◆ REQUEST: Count how many lines of the material below contain the string "accomplish", and state only that number.

#### GIVEN DATA ####

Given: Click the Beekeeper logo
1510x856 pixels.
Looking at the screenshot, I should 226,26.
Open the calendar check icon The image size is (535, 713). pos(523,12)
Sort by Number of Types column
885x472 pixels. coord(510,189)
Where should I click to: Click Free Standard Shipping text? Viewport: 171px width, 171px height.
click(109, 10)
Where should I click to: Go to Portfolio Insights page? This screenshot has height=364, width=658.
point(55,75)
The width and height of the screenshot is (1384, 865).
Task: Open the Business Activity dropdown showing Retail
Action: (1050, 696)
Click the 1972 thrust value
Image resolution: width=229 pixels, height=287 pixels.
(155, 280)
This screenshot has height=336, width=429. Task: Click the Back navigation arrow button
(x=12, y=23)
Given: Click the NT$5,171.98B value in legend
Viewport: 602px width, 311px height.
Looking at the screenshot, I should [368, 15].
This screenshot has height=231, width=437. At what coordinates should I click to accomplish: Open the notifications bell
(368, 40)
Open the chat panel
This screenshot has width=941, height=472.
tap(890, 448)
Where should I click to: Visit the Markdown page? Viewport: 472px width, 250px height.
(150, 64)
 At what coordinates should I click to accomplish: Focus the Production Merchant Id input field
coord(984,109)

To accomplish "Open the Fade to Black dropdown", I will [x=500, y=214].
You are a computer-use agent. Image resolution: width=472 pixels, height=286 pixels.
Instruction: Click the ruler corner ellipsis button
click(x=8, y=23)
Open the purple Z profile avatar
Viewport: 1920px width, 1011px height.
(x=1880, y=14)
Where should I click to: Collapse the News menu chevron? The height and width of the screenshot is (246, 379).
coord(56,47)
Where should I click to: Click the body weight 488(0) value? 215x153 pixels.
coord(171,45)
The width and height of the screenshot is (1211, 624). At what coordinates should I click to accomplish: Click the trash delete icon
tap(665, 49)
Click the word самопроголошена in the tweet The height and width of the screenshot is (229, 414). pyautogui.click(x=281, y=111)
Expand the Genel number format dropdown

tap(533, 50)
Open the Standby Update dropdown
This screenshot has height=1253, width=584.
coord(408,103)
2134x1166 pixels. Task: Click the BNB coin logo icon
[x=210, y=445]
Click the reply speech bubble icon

####

◆ RESULT OF THE TASK: 4